### ASSIGNMENT
Copy out every record that follows, word for word.

*** Block opens ***

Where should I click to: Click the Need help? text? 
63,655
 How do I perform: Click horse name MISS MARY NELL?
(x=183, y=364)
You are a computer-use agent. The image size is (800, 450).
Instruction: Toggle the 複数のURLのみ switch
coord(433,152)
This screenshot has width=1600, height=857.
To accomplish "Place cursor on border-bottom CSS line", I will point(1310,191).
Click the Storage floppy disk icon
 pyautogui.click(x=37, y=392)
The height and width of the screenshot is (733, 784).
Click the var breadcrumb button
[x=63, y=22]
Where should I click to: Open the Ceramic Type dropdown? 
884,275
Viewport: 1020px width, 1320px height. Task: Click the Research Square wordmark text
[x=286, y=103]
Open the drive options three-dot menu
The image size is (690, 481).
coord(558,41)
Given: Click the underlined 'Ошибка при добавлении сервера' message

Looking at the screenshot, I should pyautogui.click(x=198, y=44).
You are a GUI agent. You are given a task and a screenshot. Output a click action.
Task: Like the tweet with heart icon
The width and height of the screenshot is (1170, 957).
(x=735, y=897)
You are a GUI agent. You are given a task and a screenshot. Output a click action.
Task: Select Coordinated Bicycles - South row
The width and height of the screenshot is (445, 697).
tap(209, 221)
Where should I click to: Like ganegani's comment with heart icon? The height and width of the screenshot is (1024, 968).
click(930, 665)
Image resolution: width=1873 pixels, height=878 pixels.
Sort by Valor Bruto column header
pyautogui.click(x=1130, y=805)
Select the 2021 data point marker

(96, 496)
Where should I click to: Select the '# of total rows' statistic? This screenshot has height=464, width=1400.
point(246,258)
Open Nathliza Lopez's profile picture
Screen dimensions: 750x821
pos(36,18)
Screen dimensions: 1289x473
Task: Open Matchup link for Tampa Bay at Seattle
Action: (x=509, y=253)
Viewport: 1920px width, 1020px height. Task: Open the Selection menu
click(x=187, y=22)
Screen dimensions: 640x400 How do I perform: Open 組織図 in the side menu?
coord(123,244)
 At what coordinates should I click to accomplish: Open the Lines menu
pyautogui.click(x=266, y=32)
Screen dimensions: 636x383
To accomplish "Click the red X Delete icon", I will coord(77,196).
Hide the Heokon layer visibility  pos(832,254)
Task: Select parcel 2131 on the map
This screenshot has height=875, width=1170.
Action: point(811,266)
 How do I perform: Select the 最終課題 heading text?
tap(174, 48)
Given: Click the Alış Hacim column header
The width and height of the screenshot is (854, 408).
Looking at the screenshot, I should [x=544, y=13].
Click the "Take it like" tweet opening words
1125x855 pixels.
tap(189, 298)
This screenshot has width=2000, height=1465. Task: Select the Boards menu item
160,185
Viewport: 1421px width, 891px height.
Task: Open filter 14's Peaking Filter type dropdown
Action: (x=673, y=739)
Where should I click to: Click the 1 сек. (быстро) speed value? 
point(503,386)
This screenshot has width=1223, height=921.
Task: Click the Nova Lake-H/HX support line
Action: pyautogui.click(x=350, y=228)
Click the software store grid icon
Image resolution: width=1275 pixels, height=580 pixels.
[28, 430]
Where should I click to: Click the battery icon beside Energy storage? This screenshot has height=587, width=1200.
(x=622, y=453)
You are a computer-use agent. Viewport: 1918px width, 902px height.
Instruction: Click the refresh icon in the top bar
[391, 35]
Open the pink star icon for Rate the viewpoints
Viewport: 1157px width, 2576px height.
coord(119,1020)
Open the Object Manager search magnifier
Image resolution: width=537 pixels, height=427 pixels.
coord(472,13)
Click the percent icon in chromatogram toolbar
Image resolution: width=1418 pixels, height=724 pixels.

*** Block closes ***

### ANSWER SPACE
Where should I click to: Click the Need help? text? 
63,655
 How do I perform: Click horse name MISS MARY NELL?
(x=183, y=364)
You are a computer-use agent. The image size is (800, 450).
Instruction: Toggle the 複数のURLのみ switch
coord(433,152)
This screenshot has width=1600, height=857.
To accomplish "Place cursor on border-bottom CSS line", I will point(1310,191).
Click the Storage floppy disk icon
 pyautogui.click(x=37, y=392)
The height and width of the screenshot is (733, 784).
Click the var breadcrumb button
[x=63, y=22]
Where should I click to: Open the Ceramic Type dropdown? 
884,275
Viewport: 1020px width, 1320px height. Task: Click the Research Square wordmark text
[x=286, y=103]
Open the drive options three-dot menu
The image size is (690, 481).
coord(558,41)
Given: Click the underlined 'Ошибка при добавлении сервера' message

Looking at the screenshot, I should pyautogui.click(x=198, y=44).
You are a GUI agent. You are given a task and a screenshot. Output a click action.
Task: Like the tweet with heart icon
The width and height of the screenshot is (1170, 957).
(x=735, y=897)
You are a GUI agent. You are given a task and a screenshot. Output a click action.
Task: Select Coordinated Bicycles - South row
The width and height of the screenshot is (445, 697).
tap(209, 221)
Where should I click to: Like ganegani's comment with heart icon? The height and width of the screenshot is (1024, 968).
click(930, 665)
Image resolution: width=1873 pixels, height=878 pixels.
Sort by Valor Bruto column header
pyautogui.click(x=1130, y=805)
Select the 2021 data point marker

(96, 496)
Where should I click to: Select the '# of total rows' statistic? This screenshot has height=464, width=1400.
point(246,258)
Open Nathliza Lopez's profile picture
Screen dimensions: 750x821
pos(36,18)
Screen dimensions: 1289x473
Task: Open Matchup link for Tampa Bay at Seattle
Action: (x=509, y=253)
Viewport: 1920px width, 1020px height. Task: Open the Selection menu
click(x=187, y=22)
Screen dimensions: 640x400 How do I perform: Open 組織図 in the side menu?
coord(123,244)
 At what coordinates should I click to accomplish: Open the Lines menu
pyautogui.click(x=266, y=32)
Screen dimensions: 636x383
To accomplish "Click the red X Delete icon", I will coord(77,196).
Hide the Heokon layer visibility  pos(832,254)
Task: Select parcel 2131 on the map
This screenshot has height=875, width=1170.
Action: point(811,266)
 How do I perform: Select the 最終課題 heading text?
tap(174, 48)
Given: Click the Alış Hacim column header
The width and height of the screenshot is (854, 408).
Looking at the screenshot, I should [x=544, y=13].
Click the "Take it like" tweet opening words
1125x855 pixels.
tap(189, 298)
This screenshot has width=2000, height=1465. Task: Select the Boards menu item
160,185
Viewport: 1421px width, 891px height.
Task: Open filter 14's Peaking Filter type dropdown
Action: (x=673, y=739)
Where should I click to: Click the 1 сек. (быстро) speed value? 
point(503,386)
This screenshot has width=1223, height=921.
Task: Click the Nova Lake-H/HX support line
Action: pyautogui.click(x=350, y=228)
Click the software store grid icon
Image resolution: width=1275 pixels, height=580 pixels.
[28, 430]
Where should I click to: Click the battery icon beside Energy storage? This screenshot has height=587, width=1200.
(x=622, y=453)
You are a computer-use agent. Viewport: 1918px width, 902px height.
Instruction: Click the refresh icon in the top bar
[391, 35]
Open the pink star icon for Rate the viewpoints
Viewport: 1157px width, 2576px height.
coord(119,1020)
Open the Object Manager search magnifier
Image resolution: width=537 pixels, height=427 pixels.
coord(472,13)
Click the percent icon in chromatogram toolbar
Image resolution: width=1418 pixels, height=724 pixels.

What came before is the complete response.